• INSTRUCTIONS:
- A) Answer these questions about the review of The Icarus Paradox:
(i) In the growth movement, what does building become?
(ii) In the realm of quality leadership, what does order become?
(iii) What do many successful businesses fail to realize?
- B) Could you carry on the review of The Icarus Paradox from its final sentence?

The Icarus Paradox. - book reviews
Richard M. BurtonDanny Miller. The Icarus Paradox. New York, N.Y.: Harper Collins Publishers, 1990. 256 pages. $19.95.
Success in a system leads to specialization and exaggeration of the things perceived as having been the means to the current end. This focus on a few "successful" areas (and neglect of other areas) can create a loss of balance that was all part of the structure that caused success in the first place. Success becomes a fetish, and a reluctance to try new things blocks creative adaptations to a changing world.
In the realm of quality leadership, the focus becomes so narrow that the team aims at perfection. Order becomes rigidity, and creative design becomes technical manipulation and overdetailing. In the growth movement, building becomes overexpansion. Hyperexpansion becomes careless and greedy acquisition. For innovation-directed businesses, inventing becomes a means to its own end. Good planning is lost in an accelerated race to be first out with new products that are either useless or too costly. What the client needs is forgotten.
Many successful businesses fail to realize that the whole configuration was what initially led them to success. It's the way all of the pieces fit together that caused positive outcomes.

• ENTRIES SUPPLIED:
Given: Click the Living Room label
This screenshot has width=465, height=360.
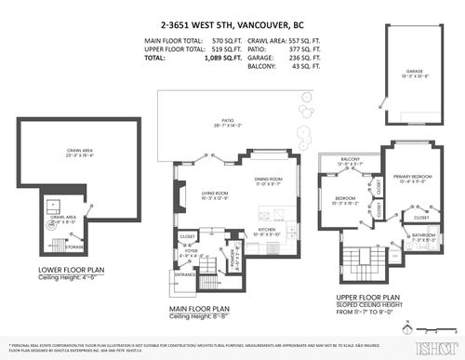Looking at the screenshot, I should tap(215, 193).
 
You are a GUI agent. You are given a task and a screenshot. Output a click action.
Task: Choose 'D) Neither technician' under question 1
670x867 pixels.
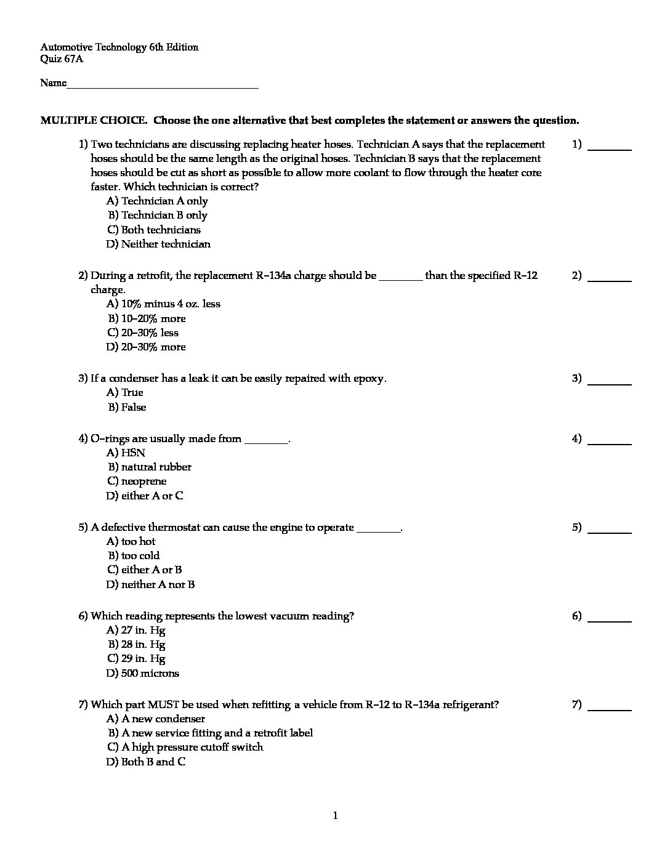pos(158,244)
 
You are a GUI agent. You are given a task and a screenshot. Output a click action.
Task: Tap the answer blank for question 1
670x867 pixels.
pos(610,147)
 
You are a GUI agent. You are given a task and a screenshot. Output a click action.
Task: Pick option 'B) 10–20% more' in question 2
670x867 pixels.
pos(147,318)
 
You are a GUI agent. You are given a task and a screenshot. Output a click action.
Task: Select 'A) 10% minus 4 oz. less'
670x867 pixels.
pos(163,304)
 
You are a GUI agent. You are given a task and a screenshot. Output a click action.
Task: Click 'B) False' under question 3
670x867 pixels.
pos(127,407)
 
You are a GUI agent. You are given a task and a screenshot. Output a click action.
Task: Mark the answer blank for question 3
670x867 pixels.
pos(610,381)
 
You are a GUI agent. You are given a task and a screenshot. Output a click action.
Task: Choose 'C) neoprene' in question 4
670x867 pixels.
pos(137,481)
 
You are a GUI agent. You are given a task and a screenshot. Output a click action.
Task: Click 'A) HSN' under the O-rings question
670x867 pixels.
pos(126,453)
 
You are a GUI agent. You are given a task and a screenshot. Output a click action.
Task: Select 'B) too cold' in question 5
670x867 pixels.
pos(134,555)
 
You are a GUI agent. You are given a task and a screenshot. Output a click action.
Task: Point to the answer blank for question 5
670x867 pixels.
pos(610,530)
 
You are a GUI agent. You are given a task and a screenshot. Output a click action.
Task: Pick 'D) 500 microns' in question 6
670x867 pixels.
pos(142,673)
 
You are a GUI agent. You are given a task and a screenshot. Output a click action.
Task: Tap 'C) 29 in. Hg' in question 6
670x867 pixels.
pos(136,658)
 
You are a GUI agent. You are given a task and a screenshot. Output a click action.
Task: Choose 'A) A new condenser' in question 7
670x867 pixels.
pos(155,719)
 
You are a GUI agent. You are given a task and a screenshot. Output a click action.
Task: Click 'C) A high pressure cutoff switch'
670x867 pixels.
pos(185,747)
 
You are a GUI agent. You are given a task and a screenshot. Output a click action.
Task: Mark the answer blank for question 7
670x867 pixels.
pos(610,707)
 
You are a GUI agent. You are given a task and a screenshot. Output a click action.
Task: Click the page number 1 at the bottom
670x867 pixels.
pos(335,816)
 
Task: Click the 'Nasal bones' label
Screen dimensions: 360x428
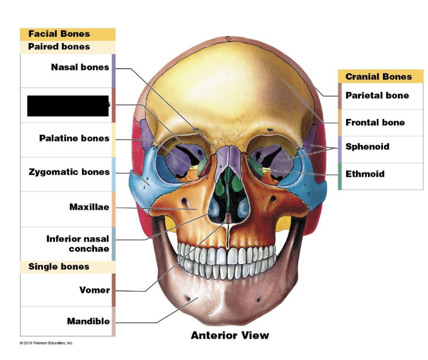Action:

==

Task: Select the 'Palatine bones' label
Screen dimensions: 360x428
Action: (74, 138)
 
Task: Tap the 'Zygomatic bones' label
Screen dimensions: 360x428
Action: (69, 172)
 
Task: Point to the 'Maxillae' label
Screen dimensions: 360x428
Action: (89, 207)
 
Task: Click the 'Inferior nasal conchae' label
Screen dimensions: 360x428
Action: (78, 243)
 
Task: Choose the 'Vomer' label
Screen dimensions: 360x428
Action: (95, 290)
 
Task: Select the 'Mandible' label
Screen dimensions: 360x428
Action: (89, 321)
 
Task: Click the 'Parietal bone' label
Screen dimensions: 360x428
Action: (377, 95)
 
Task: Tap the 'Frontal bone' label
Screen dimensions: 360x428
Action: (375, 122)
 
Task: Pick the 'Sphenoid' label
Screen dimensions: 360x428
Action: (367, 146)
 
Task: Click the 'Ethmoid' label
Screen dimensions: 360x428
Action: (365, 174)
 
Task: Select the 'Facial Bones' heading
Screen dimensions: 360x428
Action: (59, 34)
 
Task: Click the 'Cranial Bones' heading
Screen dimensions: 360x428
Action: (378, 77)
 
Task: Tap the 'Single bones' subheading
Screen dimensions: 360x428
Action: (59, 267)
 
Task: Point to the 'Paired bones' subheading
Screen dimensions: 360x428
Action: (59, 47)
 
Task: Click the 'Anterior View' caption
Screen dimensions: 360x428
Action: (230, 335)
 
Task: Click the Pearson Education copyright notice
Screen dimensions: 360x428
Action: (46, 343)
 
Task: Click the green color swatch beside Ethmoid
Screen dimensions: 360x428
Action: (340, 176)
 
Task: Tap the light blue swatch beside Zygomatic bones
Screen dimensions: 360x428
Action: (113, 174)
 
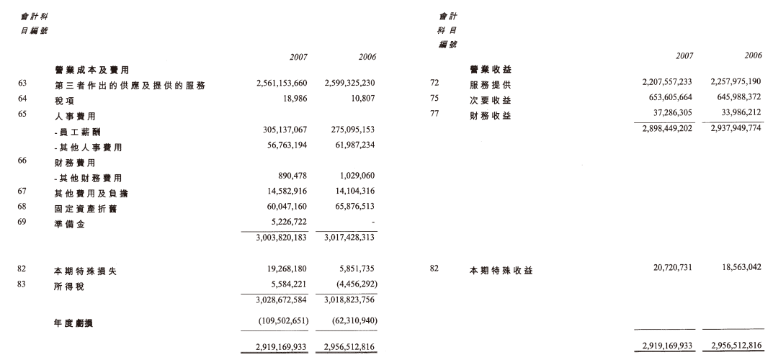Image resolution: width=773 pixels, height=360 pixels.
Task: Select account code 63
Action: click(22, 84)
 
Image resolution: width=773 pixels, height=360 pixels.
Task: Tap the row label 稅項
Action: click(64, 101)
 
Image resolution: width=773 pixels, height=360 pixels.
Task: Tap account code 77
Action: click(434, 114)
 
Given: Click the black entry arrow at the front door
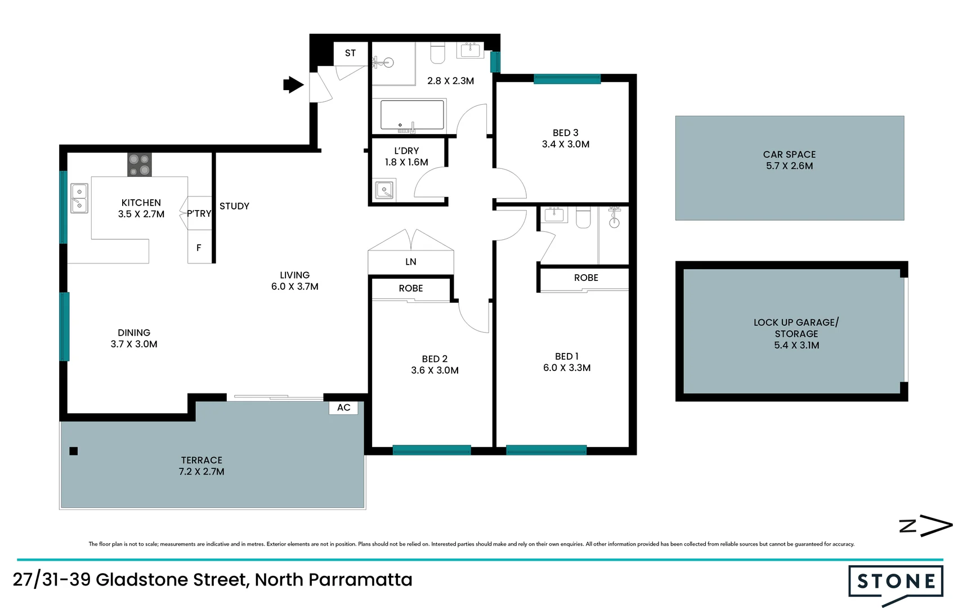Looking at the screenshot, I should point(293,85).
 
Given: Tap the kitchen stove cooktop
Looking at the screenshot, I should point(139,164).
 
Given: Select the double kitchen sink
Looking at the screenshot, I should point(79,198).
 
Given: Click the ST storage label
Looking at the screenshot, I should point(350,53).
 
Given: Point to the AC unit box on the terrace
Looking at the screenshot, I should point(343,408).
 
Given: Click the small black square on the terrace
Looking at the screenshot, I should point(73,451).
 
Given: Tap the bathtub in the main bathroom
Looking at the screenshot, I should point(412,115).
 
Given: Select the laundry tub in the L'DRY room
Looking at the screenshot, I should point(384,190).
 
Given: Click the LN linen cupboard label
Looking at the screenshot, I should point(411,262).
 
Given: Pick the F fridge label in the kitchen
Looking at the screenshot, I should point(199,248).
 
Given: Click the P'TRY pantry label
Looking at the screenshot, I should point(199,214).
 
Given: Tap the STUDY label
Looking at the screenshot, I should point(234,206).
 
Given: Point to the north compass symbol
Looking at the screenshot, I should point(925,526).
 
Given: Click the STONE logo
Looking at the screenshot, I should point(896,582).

• EXPECTED OUTPUTS:
- A)
(i) Overexpansion.
(ii) Rigidity.
(iii) That the whole configuration was what initially led them to success.

- B)
The author offers numerous questions a system must ask of itself if it is to maintain focus without shifting into overchanging or underchanging. What type of customers do we prefer? Why? What assumptions do we make about customers and the competition? What aspects of our strategies have not changed for years? Why? Is the strategy too narrow? Too wide? How do we decide what strategies are wrong? What projects do we like? Why? What do we shy away from? Why? What strategies appeal to our capabilities and to what customers' want? Is our structure compatible with market needs?
Only by self-examination may a system decide whether it's going where it ought to. Only this sort of self-evaluation will maintain the direction and processes the system needs for success. The author offers a self-assessment questionnaire (100 questions) that tells the system its configuration and trajectory.--Richard M. Burton, MD, Medical Director, Qual-Med, Inc., Colorado Springs, Colo.